**TASK INSTRUCTIONS:**
Restate word for word every line from the one containing "Open the Canvas size presets dropdown" to the last line of the records below.
________________________________________
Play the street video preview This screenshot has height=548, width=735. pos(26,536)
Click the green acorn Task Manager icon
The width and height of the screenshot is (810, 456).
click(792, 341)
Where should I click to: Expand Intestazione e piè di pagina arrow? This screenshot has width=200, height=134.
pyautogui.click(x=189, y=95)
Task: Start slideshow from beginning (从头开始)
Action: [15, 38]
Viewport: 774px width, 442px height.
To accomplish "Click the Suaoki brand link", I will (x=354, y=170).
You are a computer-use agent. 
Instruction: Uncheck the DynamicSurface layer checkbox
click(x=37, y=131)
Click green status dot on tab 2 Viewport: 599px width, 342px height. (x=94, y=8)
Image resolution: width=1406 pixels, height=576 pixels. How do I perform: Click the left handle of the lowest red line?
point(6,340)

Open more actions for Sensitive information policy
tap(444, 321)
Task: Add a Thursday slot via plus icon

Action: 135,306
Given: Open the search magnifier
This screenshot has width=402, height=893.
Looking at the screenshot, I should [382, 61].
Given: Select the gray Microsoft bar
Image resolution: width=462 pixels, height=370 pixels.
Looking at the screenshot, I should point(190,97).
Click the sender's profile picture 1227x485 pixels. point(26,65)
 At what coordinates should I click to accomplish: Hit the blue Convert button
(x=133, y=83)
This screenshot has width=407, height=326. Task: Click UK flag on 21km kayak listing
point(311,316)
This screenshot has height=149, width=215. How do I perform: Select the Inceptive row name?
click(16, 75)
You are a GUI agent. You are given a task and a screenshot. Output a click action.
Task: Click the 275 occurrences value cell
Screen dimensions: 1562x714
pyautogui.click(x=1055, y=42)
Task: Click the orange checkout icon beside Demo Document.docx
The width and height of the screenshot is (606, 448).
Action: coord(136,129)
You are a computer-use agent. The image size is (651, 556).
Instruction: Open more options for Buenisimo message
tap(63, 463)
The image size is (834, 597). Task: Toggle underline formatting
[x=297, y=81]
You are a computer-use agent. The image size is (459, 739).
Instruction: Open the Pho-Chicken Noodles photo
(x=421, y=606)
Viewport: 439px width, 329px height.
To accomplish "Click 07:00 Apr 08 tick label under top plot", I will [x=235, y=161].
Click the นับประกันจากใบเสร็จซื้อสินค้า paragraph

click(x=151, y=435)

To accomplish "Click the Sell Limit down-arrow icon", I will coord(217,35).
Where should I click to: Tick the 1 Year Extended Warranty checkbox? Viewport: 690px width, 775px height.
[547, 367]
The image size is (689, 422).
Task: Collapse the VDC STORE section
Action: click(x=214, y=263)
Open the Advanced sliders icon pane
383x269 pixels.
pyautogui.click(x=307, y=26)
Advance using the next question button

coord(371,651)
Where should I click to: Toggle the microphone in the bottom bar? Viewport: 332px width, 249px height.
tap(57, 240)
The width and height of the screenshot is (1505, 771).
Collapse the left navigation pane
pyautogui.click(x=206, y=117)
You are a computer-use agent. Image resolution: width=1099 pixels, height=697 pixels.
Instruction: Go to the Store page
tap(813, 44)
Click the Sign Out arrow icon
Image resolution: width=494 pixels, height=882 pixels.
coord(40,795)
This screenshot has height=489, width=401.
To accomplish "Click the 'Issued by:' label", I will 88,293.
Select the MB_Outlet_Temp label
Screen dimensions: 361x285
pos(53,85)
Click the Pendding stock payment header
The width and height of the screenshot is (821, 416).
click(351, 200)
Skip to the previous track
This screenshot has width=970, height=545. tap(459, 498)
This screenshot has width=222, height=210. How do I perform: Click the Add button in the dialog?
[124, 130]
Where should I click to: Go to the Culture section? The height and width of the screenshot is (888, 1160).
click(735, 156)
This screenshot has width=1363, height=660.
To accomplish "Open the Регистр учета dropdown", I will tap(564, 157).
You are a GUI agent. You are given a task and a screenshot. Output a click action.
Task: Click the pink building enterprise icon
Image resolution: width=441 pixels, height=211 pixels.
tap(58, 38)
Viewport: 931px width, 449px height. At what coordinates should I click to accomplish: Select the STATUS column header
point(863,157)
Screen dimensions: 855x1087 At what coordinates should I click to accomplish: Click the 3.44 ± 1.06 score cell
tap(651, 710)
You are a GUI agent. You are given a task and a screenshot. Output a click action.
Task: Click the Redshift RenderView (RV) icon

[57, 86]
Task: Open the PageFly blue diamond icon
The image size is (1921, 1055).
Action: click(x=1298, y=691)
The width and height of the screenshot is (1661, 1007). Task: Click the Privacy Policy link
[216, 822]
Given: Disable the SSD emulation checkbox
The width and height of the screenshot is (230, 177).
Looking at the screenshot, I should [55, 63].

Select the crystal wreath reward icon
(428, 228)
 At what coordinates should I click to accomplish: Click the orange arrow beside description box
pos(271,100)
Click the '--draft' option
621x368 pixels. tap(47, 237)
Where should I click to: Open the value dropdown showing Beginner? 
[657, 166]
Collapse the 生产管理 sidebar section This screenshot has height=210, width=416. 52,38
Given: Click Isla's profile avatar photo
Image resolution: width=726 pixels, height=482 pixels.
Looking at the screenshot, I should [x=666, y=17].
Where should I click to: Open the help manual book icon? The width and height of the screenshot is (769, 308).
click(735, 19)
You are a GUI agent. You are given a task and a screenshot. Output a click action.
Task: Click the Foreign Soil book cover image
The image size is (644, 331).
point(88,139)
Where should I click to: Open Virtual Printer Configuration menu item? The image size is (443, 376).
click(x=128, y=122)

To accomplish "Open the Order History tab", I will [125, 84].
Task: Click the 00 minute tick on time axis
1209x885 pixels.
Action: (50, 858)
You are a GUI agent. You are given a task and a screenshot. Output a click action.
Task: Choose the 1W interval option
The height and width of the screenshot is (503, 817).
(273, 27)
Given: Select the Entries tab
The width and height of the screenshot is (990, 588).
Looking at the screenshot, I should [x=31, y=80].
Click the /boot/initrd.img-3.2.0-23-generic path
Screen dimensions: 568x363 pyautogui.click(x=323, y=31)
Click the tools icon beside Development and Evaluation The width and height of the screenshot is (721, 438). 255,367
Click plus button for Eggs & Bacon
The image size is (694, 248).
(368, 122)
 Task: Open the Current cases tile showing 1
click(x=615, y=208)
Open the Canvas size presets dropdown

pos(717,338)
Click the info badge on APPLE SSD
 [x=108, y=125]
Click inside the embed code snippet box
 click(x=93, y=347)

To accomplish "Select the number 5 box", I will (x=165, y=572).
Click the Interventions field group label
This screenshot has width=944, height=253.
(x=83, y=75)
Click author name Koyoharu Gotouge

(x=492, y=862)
________________________________________
**PROBLEM SOLUTION:**
Open the Canvas size presets dropdown

pos(717,338)
Click the info badge on APPLE SSD
 [x=108, y=125]
Click inside the embed code snippet box
 click(x=93, y=347)

To accomplish "Select the number 5 box", I will (x=165, y=572).
Click the Interventions field group label
This screenshot has width=944, height=253.
(x=83, y=75)
Click author name Koyoharu Gotouge

(x=492, y=862)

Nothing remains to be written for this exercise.